The motion to dismiss the Kentucky consumer protection claims against all the defendants is therefore GRANTED.
Maine Consumer Protection Claim
Under Maine's Unfair Trade Practices Act, a prospective plaintiff must deliver to the prospective defendant "a written demand for relief, identifying the claimant and reasonably describing the unfair and deceptive act or practice relied upon and the injuries suffered" at least thirty days before filing an action. 5 M.R.S.A. § 213(1-A). However, the Maine Law Court has held that "the notice requirements of section 213(1-A) are not jurisdictional." Oceanside at Pine Point Condo. Owners Ass'n v. Peachtree Doors, Inc., 659 A.2d 267, 273 (Me. 1995). Thus, the plaintiffs' failure to comply with the express terms of the notice requirement does not bar their Maine consumer protection claim, although there may be other consequences (such as a cessation of litigation for the thirty-day period, if requested, or a denial of attorney fees and costs). See id.
Fraudulent or Deceptive Conduct
Maine forbids "[u]nfair methods of competition and unfair or deceptive acts or practices in the conduct of any trade or commerce." 5 M.R.S.A. § 207. I have already explained that the Second Amended Complaint does not sufficiently allege deception, but Maine's Unfair Trade Practices Act also prohibits unfair methods of competition and is modeled on the FTC Act. See Pridgen, supra, § 3:5. The Maine statute also contains a provision directing courts to interpret it in harmony with the FTC Act, 5 M.R.S.A. § 207(1), and the Maine Law Court examines federal precedent in interpreting it.

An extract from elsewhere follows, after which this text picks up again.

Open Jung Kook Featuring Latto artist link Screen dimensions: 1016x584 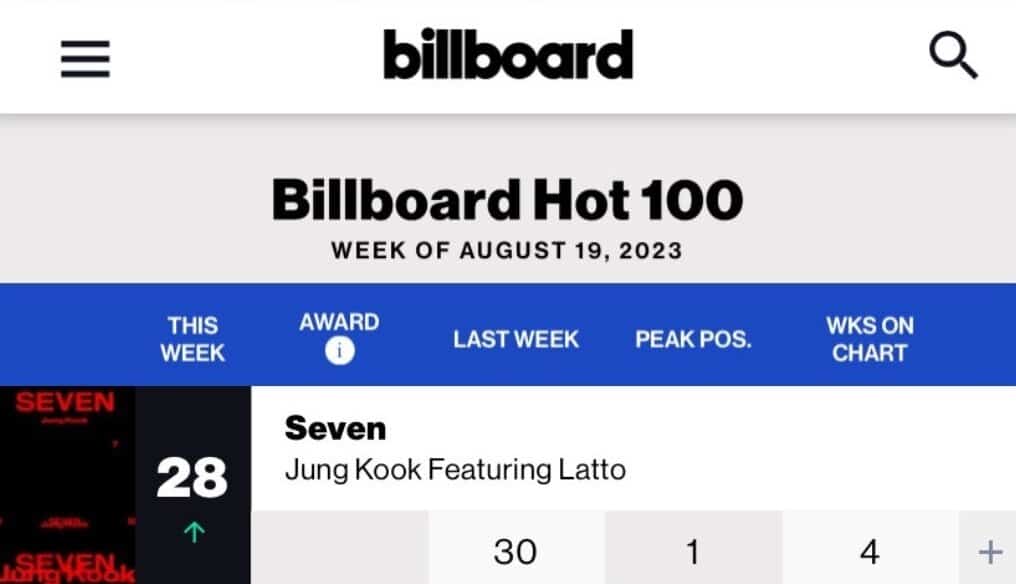tap(455, 470)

Tungate v. MacLean-Stevens Studios, Inc., 714 A.2d 792, 797 (Me. 1998).
The Second Amended Complaint characterizes the alleged conspiracy as a group boycott. Second Am. Compl. ¶ 3. A group boycott is an agreement by competitors "not to deal with, or to deal only on specified terms with, other economic actors." ABA Section of Antitrust Law, Antitrust Law Developments 104 (5th ed. 2002). Group boycotts violate the Sherman Act and the FTC Act's prohibition on unfair methods of competition. FTC v. Superior Court Trial Lawyers Ass'n, 493 U.S. 411, 422 (1990) (describing the defendants' boycott as a "classic restraint of trade" under the Sherman Act and as such, an unfair method of competition under section five of the FTC Act); see also Cement Inst., 333 U.S. at 694 (stating that the same conduct may violate both the Sherman Act and the FTC Act). There are no Maine cases directly on point but, because the Maine statute and the Maine Law Court both direct courts to look to federal precedent, the alleged conspiracy, as a potential violation of the FTC Act, could violate the state prohibition on "unfair methods of competition."40 See 5 M.R.S.A. § 207; Tungate, 714 A.2d at 797. Thus, the plaintiffs' allegations of a conspiracy to keep Canadian vehicles out of the United States, if true, could constitute a violation of Maine's Unfair Trade Practices Act.
CADA and NADA
The Maine statute permits a person who buys "services... primarily for personal, family or household purposes" to sue for loss caused by another person's use "of a method, act or practice declared unlawful by section 207." 5 M.R.S.A. § 213. CADA and NADA point out that the Second Amended Complaint does not allege that they "have engaged in any trade with consumers." Defs.' Mot. at 7 n.6. I turn to section 207, therefore, to determine whether its prohibition is limited to those who engage directly in consumer transactions. Section 207 prohibits "[u]nfair methods of competition and unfair or deceptive acts or practices in the conduct of any trade or commerce." 5 M.R.S.A. § 207. It does not limit the scope of its prohibition to consumer transactions.41 (Obviously, the plaintiffs will still have to prove causation between CADA's and NADA's activities and the plaintiffs' alleged consumer injuries.)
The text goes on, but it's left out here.